The favorite, in polls and press, to win this year’s presidential elections in Mexico is Andres Manuel Lopez Obrador, (AMLO) candidate of the PRD, Mexico’s mainstream so-called “leftist” party. What AMLO promises for Mexico is a new management of capital, a more efficient and productive relationship between multinational capitalist interests and the national political class, a more complete and seamless integration of global capital into the work and lives of the people of this nation labeled Mexico. At the National Assembly of Adherents of the Sixth Declaration/Other campaign May 29th, representatives from every state in the Republic, the EZLN, and hundreds of groups, organizations, and individuals, met to organize what is now, as the EZ recognized at the assembly, a national anticapitalist organization. [photo: May 28, 2006 Free the Political Prisoners rally in the Zocalo, Mexico City] After hearing the reports from each state about the mobilizations held May 28th in demand of freedom for the political prisoners taken May 3 and 4 in San Salvador Atenco, proposed that the next national mobilization be held July 2, the day of the presidential elections.

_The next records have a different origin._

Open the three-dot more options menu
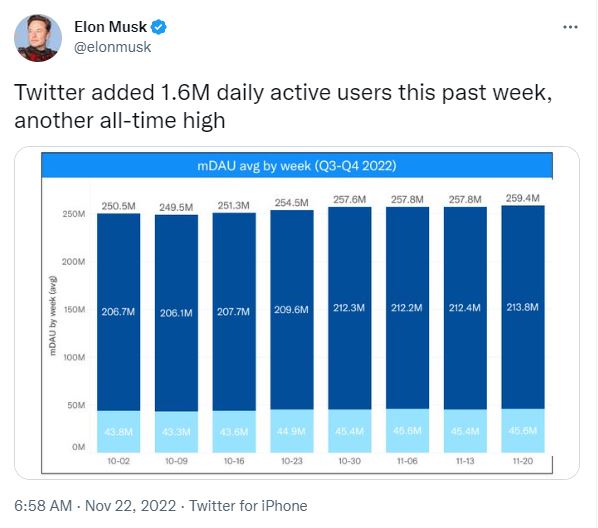 [570, 27]
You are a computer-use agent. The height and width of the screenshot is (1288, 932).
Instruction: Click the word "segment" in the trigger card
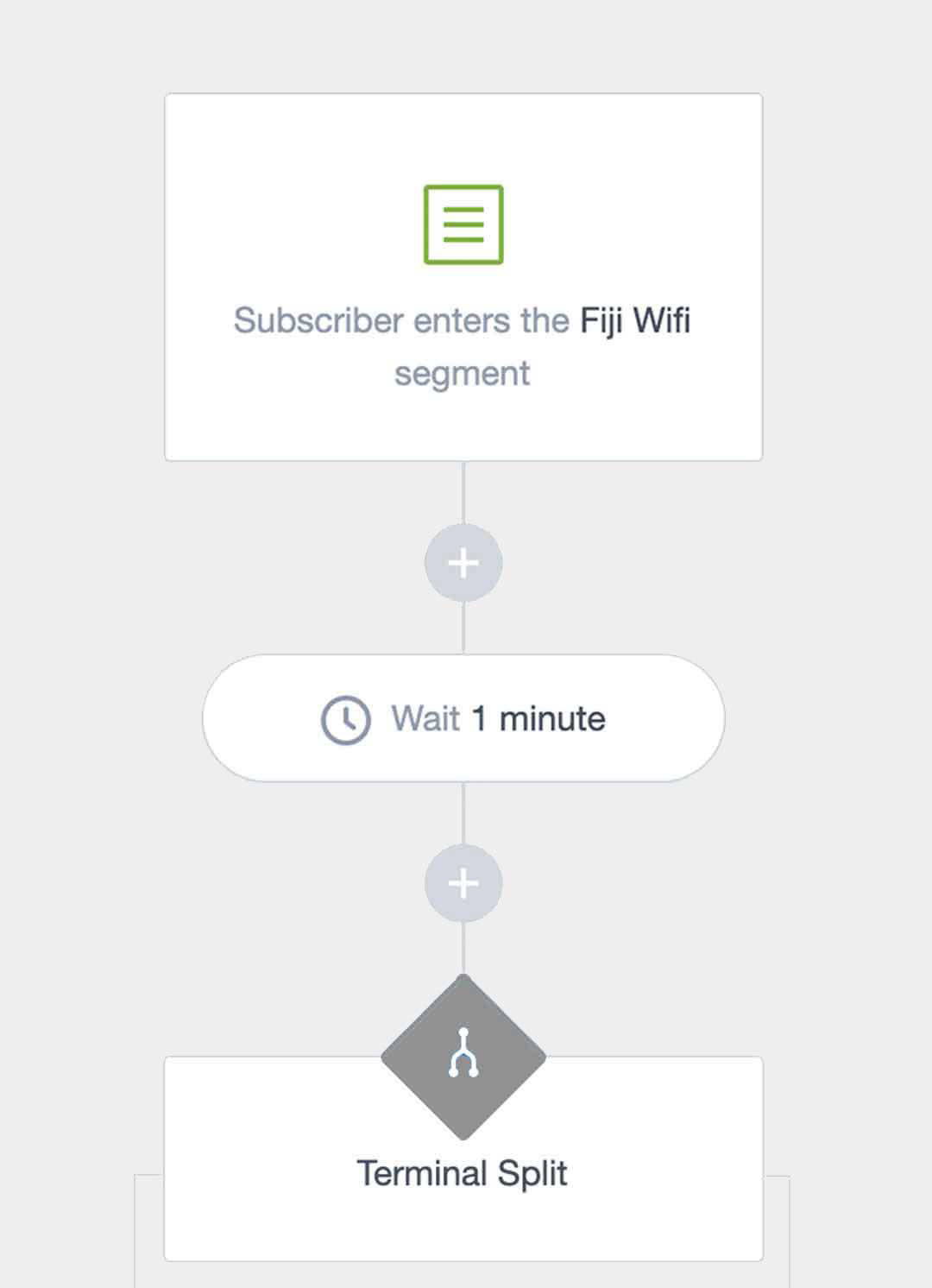point(463,374)
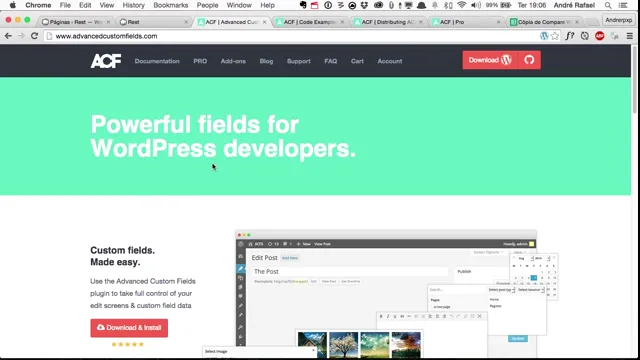Bookmark this page with the star icon
This screenshot has height=360, width=640.
(x=555, y=36)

In many stops on the Other Campaign the EZLN has said, “vamos por ellos,” or “we’re going after them.” We will not wait here anymore for them to come rob us of even our poverty. We are going after them. The July 2 proposal for mobilizations is in part this—they want us to stick to small protests and actions; the day of their “party” July 2, when they think no one can bother them, that is the day we will rain on their parade. But it also something else. Those that abstain from voting July 2nd do not abstain because we convinced them too, the EZ clarifies, but because the political class convinced them. We propose the 2nd of July, the EZ continues, “to present an Other Alternative for organization and struggle for our people, the people that will be once again cast aside July 3rd,” an alternative that goes against the system, not just against the government. The EZ recommends that each state, region, zone of the Other Campaign consider the proposal and decide if they concur. Because it is a very different thing, the EZ says, to close streets or occupy government buildings, to mobilize on the 2nd of July, then on any other day: if we do this, they warn, we have everything against us—the media, the political class, the people inconvenienced—“and the only thing we have going for us is our duty to our companeros prisoners, and our duty to our country to construct an alternative, an anticapitalist alternative.”

So as the political class and elite of Mexico excitedly prepare themselves to be the newly efficient managers and administrators of capital, to refine neoliberal policies into a more compatible and profitable relationship with the nation, once again their party will be interrupted desde abajo, by those from below.